Washington and Beijing are locked in a trade battle that has seen mounting tariffs, sparking fears the dispute will damage the global economy.
Two days of talks ended Friday with no deal. China's top negotiator said the two sides would meet again in Beijing at an unspecified date, but warned that China would make no concessions on "important principles."
"I think that China felt they were being beaten so badly in the recent negotiation that they may as well wait around for the next election, 2020, to see if they could get lucky & have a Democrat win -- in which case they would continue to rip-off the USA for $500 Billion a year," Trump said in a tweet Saturday.
"The only problem is that they know I am going to win (best economy & employment numbers in U.S. history, & much more), and the deal will become far worse for them if it has to be negotiated in my second term. Would be wise for them to act now, but love collecting BIG TARIFFS!"

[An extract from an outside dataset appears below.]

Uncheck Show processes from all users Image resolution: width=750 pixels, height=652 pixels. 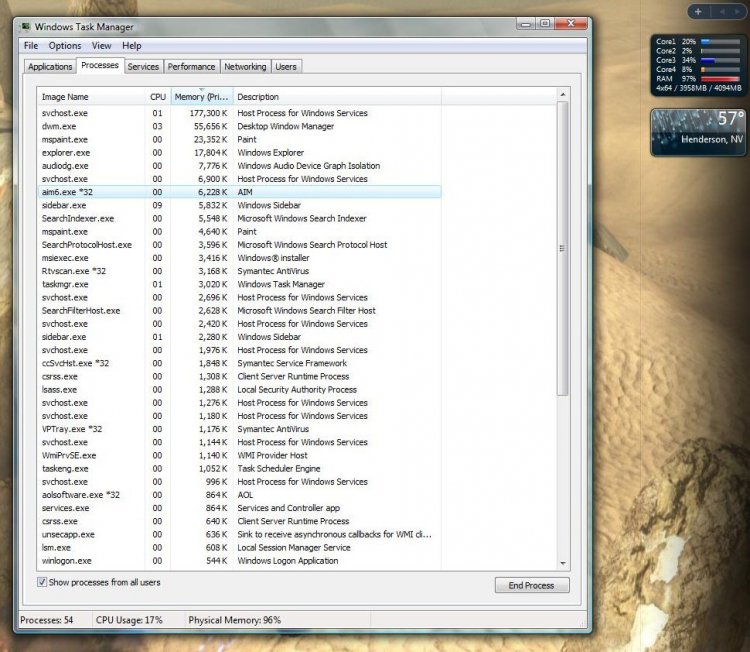tap(42, 582)
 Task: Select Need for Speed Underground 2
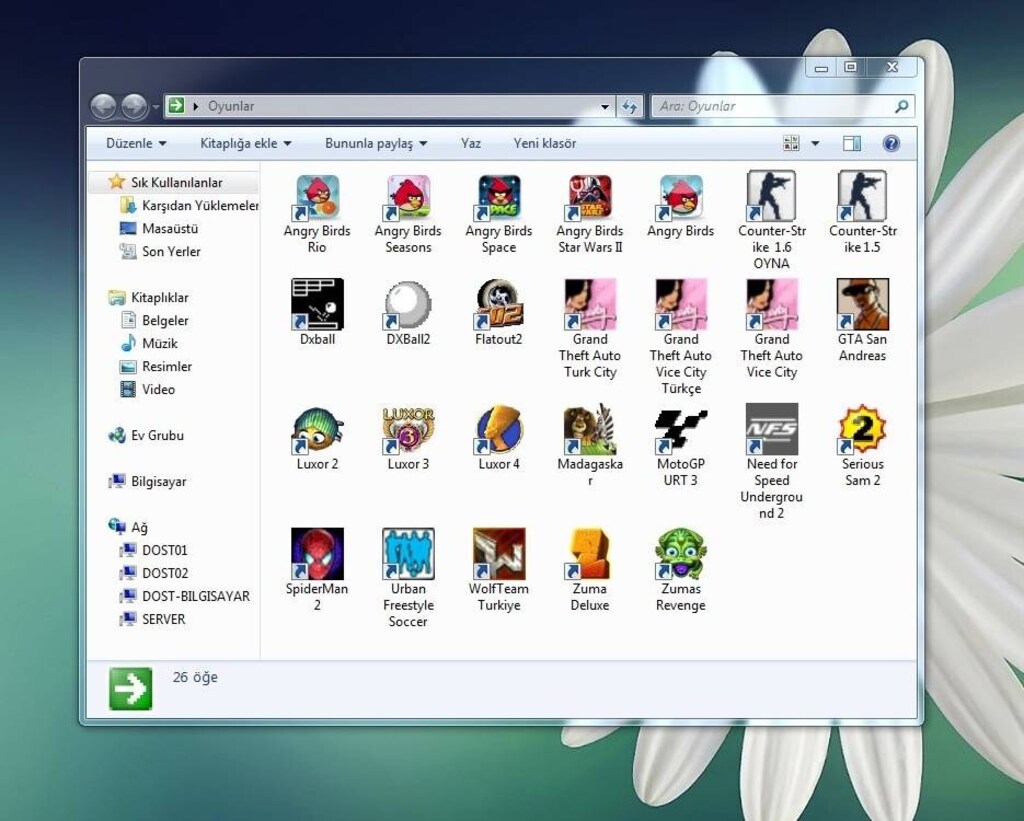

Trump had accused Beijing of reneging on its commitments in trade talks and ordered new punitive duties, which took effect Friday, on $200 billion worth of Chinese imports, raising them to 25 percent from 10 percent.
He then cranked up the heat further, ordering a tariff hike on almost all remaining imports -- $300 billion worth, according to US Trade Representative Robert Lighthizer -- from the world's second-biggest economy.
Those tariffs would not take effect for months, after a period of public comment.
Trump also said Saturday that firms could easily avoid additional costs by producing goods in the United States.
"Such an easy way to avoid Tariffs? Make or produce your goods and products in the good old USA. It's very simple!" he tweeted, echoing a similar message he sent Friday -- and even retweeted.
Only a week earlier, the United States and China had seemed poised to complete a sweeping agreement.
Washington wants Beijing to tighten its intellectual property protections, cut its subsidies to state-owned firms and reduce the yawning trade deficit; China wants an end to tariffs as part of a "balanced" deal.
While supporters laud Trump as a tough negotiator, free-trade-minded Republicans have warned that the tariffs could do real damage to the economy, and many farmers -- including Trump supporters -- say the tariffs have hit their bottom line.
As the trade war spread, China imposed $110 billion in duties on farm exports and other US goods.
Republican Senator Chuck Grassley, from the farm state of Iowa, cautiously welcomed the new tariffs but urged negotiators to reach a quick solution "so we can avoid prolonged tariffs, which we know have an impact on the US economy."